Mon groupe ne venant pas, j'ai pu passer vingt minutes à discuter avec ces bambins et j'en ai appris un peu sur chacun d'eux. La plus âgée n'était plus vraiment una niña (une enfant) puisqu'elle avait en effet vingt-trois ans et déjà trois muchachos dont le plus âgé, huit ans. Ils ont fini par abandonner leur idée de me vendre quelque-chose lorsque je leur ai promis que j'allais leur donner des crayons de couleur une fois que l'autocar allait ouvrir. Chacun en a finalement reçus plus d'un car il ne fallait pas oublier les frères et soeurs. J'étais content de mon geste en les voyant me faire des grands "coucou" de l'extérieur, une fois assis sur mon siège, mais en même temps un peu triste pour eux. Ce n'est pas un crayon de couleur qui va résoudre les problèmes qu'ils connaissent, ceux que connaissent tous les enfants d'ici qui vivent "à la campagne".

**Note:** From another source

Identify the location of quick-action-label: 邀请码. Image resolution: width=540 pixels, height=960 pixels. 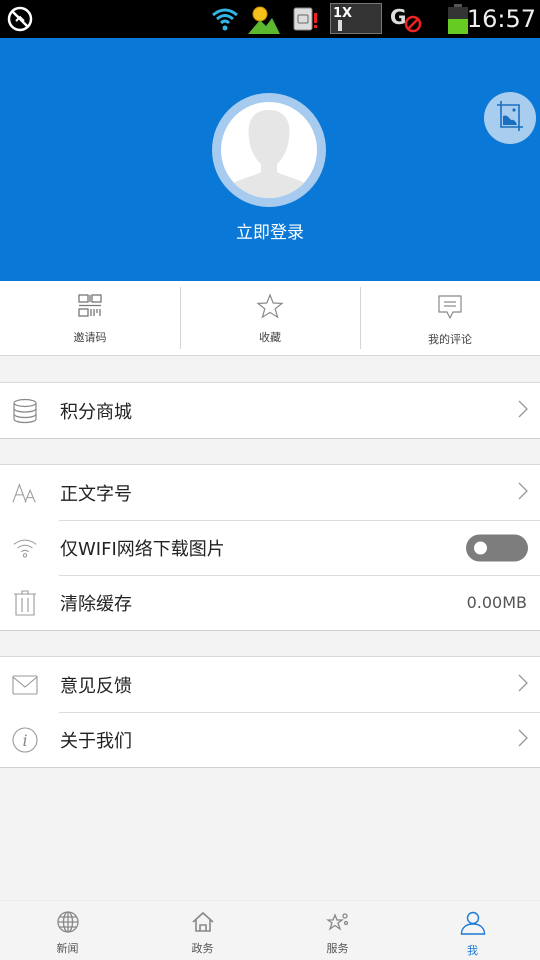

Nous avons ensuite fait route vers Pisac, petit village colonial non loin de Cuzco, où comme à Chinchero un marché a lieu chaque dimanche, qui attire les habitants du coin dans leurs costumes traditionnels, et les touristes, pas du coin, eux aussi très vite reconnaissables. Le village de Pisac est assez grand et le marché s'étale sur la Plaza de Armas et dans plusieurs rues. Il est beaucoup plus touristique, et donc bien moins authentique et charmant que celui de Chinchero. Les stands en bois remplacent les étals à même le sol. La boulangerie du village prépare dans son four à pain un délicieux déjeuner : des petits pains plats typiques de la région, avec à l'intérieur des oignons, des tomates et du fromage. Le tout pour un nuevo sol (environ deux francs)et cuit bien entendu.
Le plus intéressant à Pisac, c'est de visiter les ruines qui surplombent le village. Sur le flanc d'une montagne s'étalent des cultures en terrasses, telles de grandes courbes gracieuses. Des escaliers en pierre au bord du vide nous permettent d'accéder au sommet de la montagne, là où se trouve la forteresse de Pisac, qui encore aujourd'hui comprend plusieurs salles de belle architecture en bon état. La visite dure plusieurs heures et elle en vaut vraiment la peine car la vue à partir du sommet surplombe l'ensemble de la vallée. Mais je déconseille cette étape aux personnes sujettes au vertige.
Le soir à Cuzco, nous sommes allés à la Casa de la cultura (la Maison de la culture) pour assister à un spectacle de danses folkloriques de la région. Un orchestre d'une bonne dizaine de musiciens entonne des rythmes colorés aux accents locaux. Il accompagne les danses de jeunes Péruviennes et Péruviens. La salle est froide et l'on a vite tendance à s'engourdir. Mais la chaleur de la musique et le fait de frapper dans nos mains tous ensemble nous réchauffe très vite.